Este volume de reformas era previsível, todos sabíamos que ia acontecer, tem a ver com a demografia médica. O problema é que os colegas que se reformam não estão a ser substituídos porque não conseguimos reter os recém-especialistas. Nem nos concursos que se fazem quando os jovens acabam a formação da especialidade, nem nos anos seguintes. Isto origina, em alguns centros de saúde, situações em que os médicos mais velhos se reformam e é difícil substituí-los também porque os concursos são lentos e as mobilidades demoram. É uma situação complicada, quer para as UCSP, USF modelo A e até para as USF modelo B. O saldo entre os colegas que saem e os que entram é constantemente negativo.

Em 2023 vamos ter menos médicos a exercer do que em 2022?

É provável que sim. Formamos cerca de 500 especialistas em MGF por ano e cerca de um terço destes não fica no SNS – nalgumas zonas chega até aos 40%. É expectável que este cenário se mantenha nos próximos concursos. O que significa que estamos a reter pouco mais de 300 recém-especialistas por ano. Ora, se considerarmos que, no próximo ano, há possibilidade de se aposentarem 420 médicos (a somar a outros colegas que saem para o privado ou doença), o saldo continua a ser negativo. Eventualmente, só daqui a dois/três anos, teremos as coisas equilibradas, mas, nessa altura, teremos um número ainda mais assustador de utentes sem médico de família.

Quanto menos atrativo for o SNS e menos atrativas forem as condições de trabalho, mais difícil é reter os médicos. A capacidade de formar internos não se vai conseguir manter, a atratividade da especialidade vai diminuir. Até pode acontecer que, daqui a algum tempo, não tenhamos 500 internos em formação, porque não temos orientadores e internos que escolham MGF.

Neste quadro, começamos a ter zonas do país que até agora não tinham problemas de cobertura mas que começam a ter população a descoberto.

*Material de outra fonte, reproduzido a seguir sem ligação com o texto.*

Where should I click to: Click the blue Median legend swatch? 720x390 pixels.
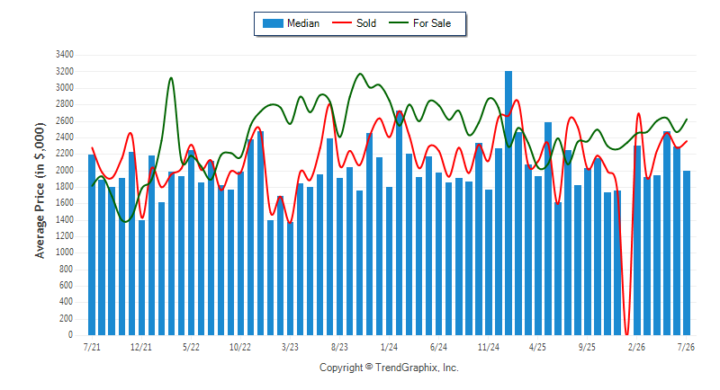[273, 23]
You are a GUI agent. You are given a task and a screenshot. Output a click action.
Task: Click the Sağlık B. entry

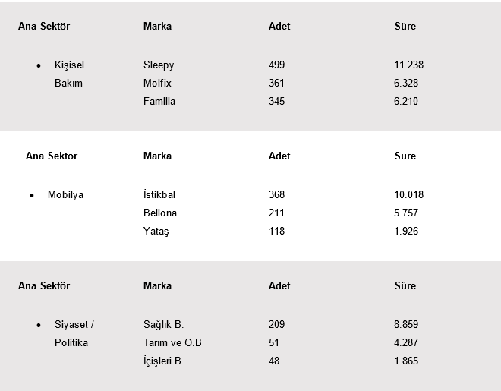163,324
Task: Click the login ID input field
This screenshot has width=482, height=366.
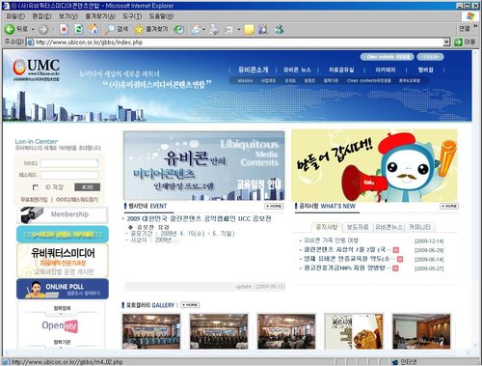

Há zonas muito carenciadas. A região de Lisboa e Vale do Tejo tem um problema crónico, com unidades muito carenciadas, com dificuldades em captarem médicos desde há muitos anos – tal como o Algarve. O que acontece é que começamos a ter zonas, que até agora tinham uma cobertura razoável de médicos de família e que começam a ter dificuldades (como Trás-os-Montes, Beira Interior, Alentejo).

Perante o agravar da situação, a APMGF continua a recusar a atribuição de listas de utentes a médicos não especialistas em MGF?

Isso não é solução. Uma coisa é termos esses colegas a darem algum tipo de apoio nos centros de saúde mais carenciados (sob supervisão), a trabalharem lado a lado com os especialistas em MGF. Outra coisa diferente é acharmos que podemos colocar estes colegas não-especialistas a fazerem o trabalho dos especialistas em MGF. Não é por não termos obstetras que vamos colocar dermatologistas a fazerem urgências de obstetrícia. Existem médicos de família em Portugal, não estamos a saber captá-los para o SNS. Há, pelo menos, 1500 médicos fora do sistema público. Tem de haver uma mudança de políticas.

O que espera do novo ministro da Saúde?

Esperamos uma aposta clara nos recursos humanos no SNS, e em particular na Medicina Geral e Familiar. Isso passa por encontrar estratégias que permitam tornar o SNS atrativo para os médicos de família; passa por questões salariais e de revisão das grelhas, já discutidas com os sindicatos; passa por questões de carreira médica, de autonomia das equipas, flexibilidade de horários, condições de trabalho no que diz respeito às instalações, equipamentos ou sistemas de informação. Não é uma questão da pessoa titular do cargo, é um problema de políticas, que têm de mudar.